The course is open to all interested GSD students.
Buildings, Texts, and Contexts: Modernism, Its Practices, and Its Theories
Modernism has fundamentally to do with the emergence of new kinds of objects and events and, at the same time, new conceptualizations of their appearance, of changing event structures and temporalities, and of the relationships between objects, their producers and maintainers, and their audiences and consumers. A history and theory of modernism, then, must involve the category of the producing, using, viewing subject as well as the object, which itself includes buildings and projects, texts and discourses, and the contexts of their production and reception.

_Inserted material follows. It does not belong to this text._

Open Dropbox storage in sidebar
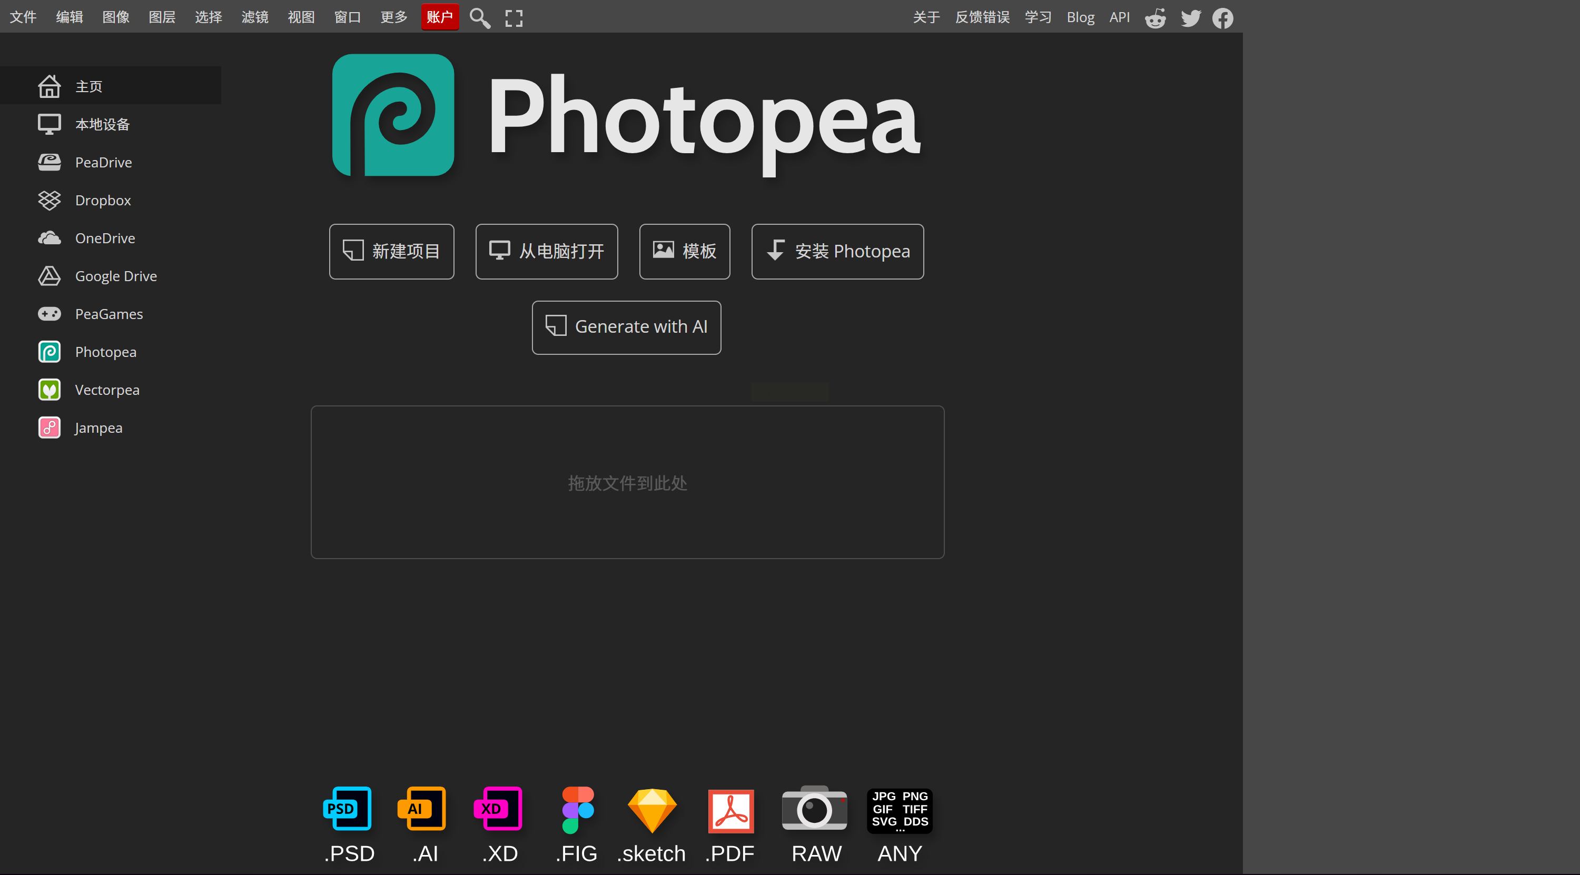coord(102,201)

One of the most significant, sustained attempts to thematize the changed conceptualization of subjects and objects in modernity in a systematic aesthetic and critical theory is found in the body of work generated by Georg Lukács, Walter Benjamin, and Theodor Adorno, which is also related to the earlier writings of Georg Simmel and the later work of Manfredo Tafuri and Fredric Jameson. Theirs is a vivid diagnosis of the everyday life of the subject and object under industrial capitalism, as well as the specialized work of art and its necessary contradictions. At the same time, Martin Heidegger’s understanding of technology and his concern with the nature of working and production provided the basis for further work by Jacques Derrida, Jacques Lacan, Gilles Deleuze, and a later generation of theorists of the modern and the postmodern. This course will use these texts to generate theories of modern architecture. Our question is not “How does modern architecture reflect the conditions of modernity,” but rather, positioned in modernity, “What can architecture (as subject, as object, as technique) do?’

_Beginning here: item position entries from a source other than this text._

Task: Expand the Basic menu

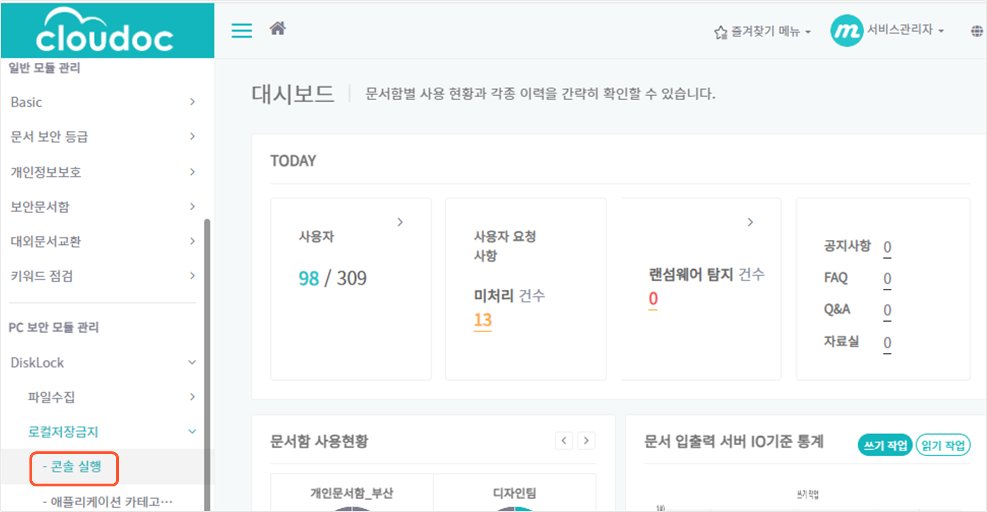Action: [x=103, y=102]

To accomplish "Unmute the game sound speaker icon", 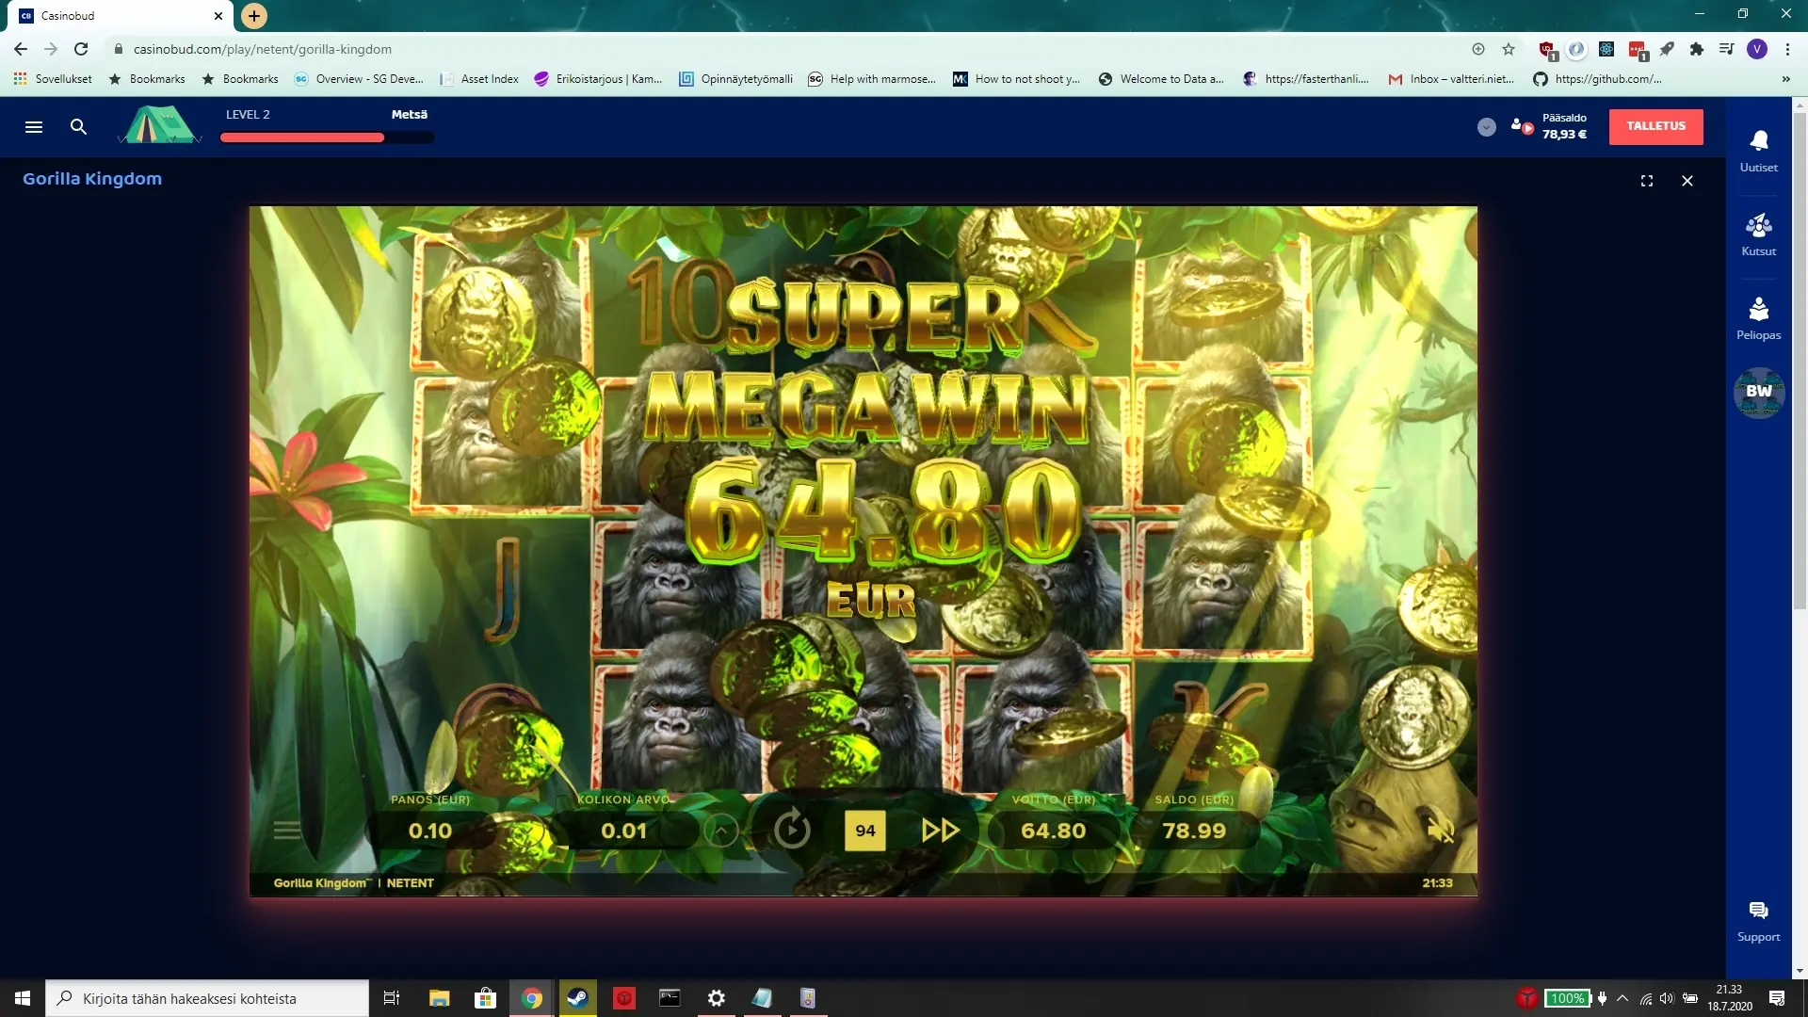I will (x=1440, y=830).
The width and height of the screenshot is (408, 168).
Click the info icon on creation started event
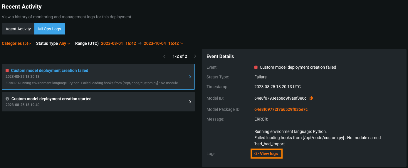pos(7,99)
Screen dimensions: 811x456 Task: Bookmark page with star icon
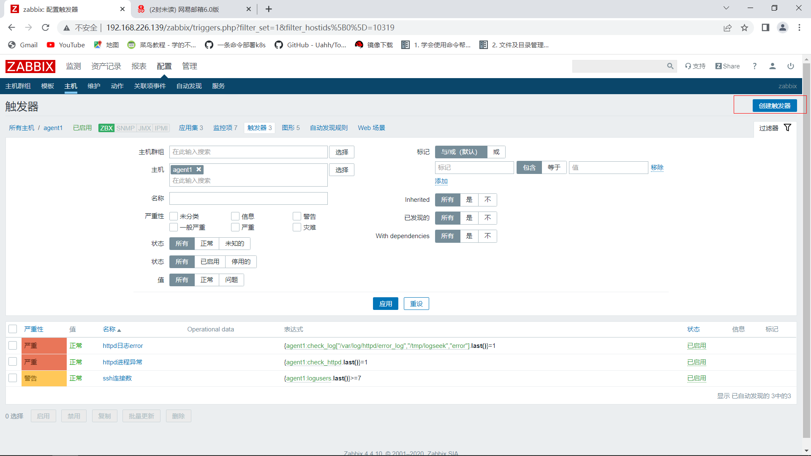pyautogui.click(x=744, y=28)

We will propose a persistent dialectic for the study of the activity of modern architecture as a response to the contexts of modernity–the Tower and the Sphere–which can incorporate the conceits and paradoxes of the needle and the globe from Koolhaas’s Delirious New York, the pyramid and the labyrinth from Tschumi’s “The Architectural Paradox,” and the sphere and the labyrinth from Tafuri. Roughly, we will propose that the one domain, the Tower, tends toward connectivity and overdetermination by external forces, mainly technology and reification (the threat of the Thing), represented, for example, by the architecturally inert grid-elevation machine of the American skyscraper. The other domain, the Sphere, tends to be internalized and substantive, heterotopic, focusing on the relative autonomy of the discipline and the discourse, and producing self-reflexive thought. These persistent terms are, however, themselves dialectical–the tower internalizing the repetition of the typical plan as an architectural device, the spherical volume viewed from the exterior becoming a solid, geometric form. These negations and affirmation are refracted and reflected, fragmented and remontaged, in modernity through an increasingly thin but all the more present architectural surface–an intensifying facade assembly, the tenuous membrane between the architectural object and the metropolis, and a fading critical disciplinary boundary. It is at this sheer surface–at the junction of the interior and the exterior, subject and object, the Tower and Sphere–that we will inquire into the spacing work of architecture.
Note regarding the Fall 2025 GSD academic calendar: The first day of classes, Tuesday, September 2nd, is held as a MONDAY schedule at the GSD. This course will meet for the first time on Thursday, September 4th.